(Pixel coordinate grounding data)
■ ■ ■ ■ ■ ■ ■
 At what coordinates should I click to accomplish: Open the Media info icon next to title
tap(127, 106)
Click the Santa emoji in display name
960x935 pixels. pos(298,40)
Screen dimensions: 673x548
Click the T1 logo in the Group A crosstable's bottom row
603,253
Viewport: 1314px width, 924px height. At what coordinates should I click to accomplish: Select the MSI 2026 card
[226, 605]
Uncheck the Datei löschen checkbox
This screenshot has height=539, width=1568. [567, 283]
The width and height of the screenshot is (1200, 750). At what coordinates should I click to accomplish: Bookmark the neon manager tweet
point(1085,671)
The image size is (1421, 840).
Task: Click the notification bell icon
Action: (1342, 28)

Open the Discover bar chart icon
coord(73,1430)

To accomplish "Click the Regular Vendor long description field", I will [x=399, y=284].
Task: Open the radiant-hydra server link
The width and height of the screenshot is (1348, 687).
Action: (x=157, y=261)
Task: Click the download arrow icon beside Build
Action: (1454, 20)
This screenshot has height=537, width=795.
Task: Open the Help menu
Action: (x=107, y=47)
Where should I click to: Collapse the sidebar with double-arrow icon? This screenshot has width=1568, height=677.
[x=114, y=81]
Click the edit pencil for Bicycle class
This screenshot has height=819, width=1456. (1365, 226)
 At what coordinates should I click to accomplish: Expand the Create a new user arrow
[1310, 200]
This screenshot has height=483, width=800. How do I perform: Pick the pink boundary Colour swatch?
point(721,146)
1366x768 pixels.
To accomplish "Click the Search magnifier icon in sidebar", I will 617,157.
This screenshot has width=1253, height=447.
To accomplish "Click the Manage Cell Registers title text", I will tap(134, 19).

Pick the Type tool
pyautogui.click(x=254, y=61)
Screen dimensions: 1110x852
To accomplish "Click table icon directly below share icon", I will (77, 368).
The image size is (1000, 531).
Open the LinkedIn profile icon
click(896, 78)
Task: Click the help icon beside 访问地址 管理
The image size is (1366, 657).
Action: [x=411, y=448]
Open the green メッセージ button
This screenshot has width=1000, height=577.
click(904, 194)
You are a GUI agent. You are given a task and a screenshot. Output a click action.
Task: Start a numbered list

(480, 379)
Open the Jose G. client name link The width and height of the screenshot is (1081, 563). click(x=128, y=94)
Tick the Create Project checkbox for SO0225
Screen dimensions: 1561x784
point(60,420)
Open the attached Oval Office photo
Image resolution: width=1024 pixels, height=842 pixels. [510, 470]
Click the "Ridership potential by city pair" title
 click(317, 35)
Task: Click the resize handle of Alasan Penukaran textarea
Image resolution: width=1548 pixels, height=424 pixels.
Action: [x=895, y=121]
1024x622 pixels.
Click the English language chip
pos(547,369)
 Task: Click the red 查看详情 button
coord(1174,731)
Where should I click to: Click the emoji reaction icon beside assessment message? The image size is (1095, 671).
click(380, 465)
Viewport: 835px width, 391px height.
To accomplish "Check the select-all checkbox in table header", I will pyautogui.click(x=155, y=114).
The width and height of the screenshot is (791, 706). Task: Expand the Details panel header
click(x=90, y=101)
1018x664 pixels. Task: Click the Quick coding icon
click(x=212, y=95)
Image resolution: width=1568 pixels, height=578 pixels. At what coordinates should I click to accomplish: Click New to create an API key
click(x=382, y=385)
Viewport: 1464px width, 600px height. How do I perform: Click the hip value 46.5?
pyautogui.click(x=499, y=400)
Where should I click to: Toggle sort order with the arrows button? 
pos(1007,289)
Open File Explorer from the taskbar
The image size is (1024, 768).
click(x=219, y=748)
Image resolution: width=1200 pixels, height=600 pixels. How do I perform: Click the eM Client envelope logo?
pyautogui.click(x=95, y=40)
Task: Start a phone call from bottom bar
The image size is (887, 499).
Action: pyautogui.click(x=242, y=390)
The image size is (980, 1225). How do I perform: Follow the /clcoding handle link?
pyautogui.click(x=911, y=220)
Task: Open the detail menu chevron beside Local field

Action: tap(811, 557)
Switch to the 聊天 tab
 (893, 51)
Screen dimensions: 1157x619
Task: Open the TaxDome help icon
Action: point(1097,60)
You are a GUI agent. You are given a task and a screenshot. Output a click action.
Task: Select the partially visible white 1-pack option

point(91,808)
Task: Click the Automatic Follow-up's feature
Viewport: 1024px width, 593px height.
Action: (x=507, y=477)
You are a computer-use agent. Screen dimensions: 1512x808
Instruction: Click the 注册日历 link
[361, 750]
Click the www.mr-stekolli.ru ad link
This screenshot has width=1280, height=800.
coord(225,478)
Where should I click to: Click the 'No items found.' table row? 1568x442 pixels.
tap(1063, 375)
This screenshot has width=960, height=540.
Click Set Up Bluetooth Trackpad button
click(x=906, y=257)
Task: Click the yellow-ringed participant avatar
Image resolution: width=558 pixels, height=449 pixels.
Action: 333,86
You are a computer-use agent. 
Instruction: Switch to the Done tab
■ ■ ■ ■ ■ ■ ■
**EXERCISE GOAL**. Only lines containing the word "agent" should appear in the answer, and every such line from the records above must be there.

**EXERCISE ANSWER**.
You are a GUI agent. You are given a task and a screenshot. Output a click action.
You are a GUI agent. You are given a task and a screenshot. Output a click action.
You are a computer-use agent. Screen dimensions: 1512x808
You are a computer-use agent. 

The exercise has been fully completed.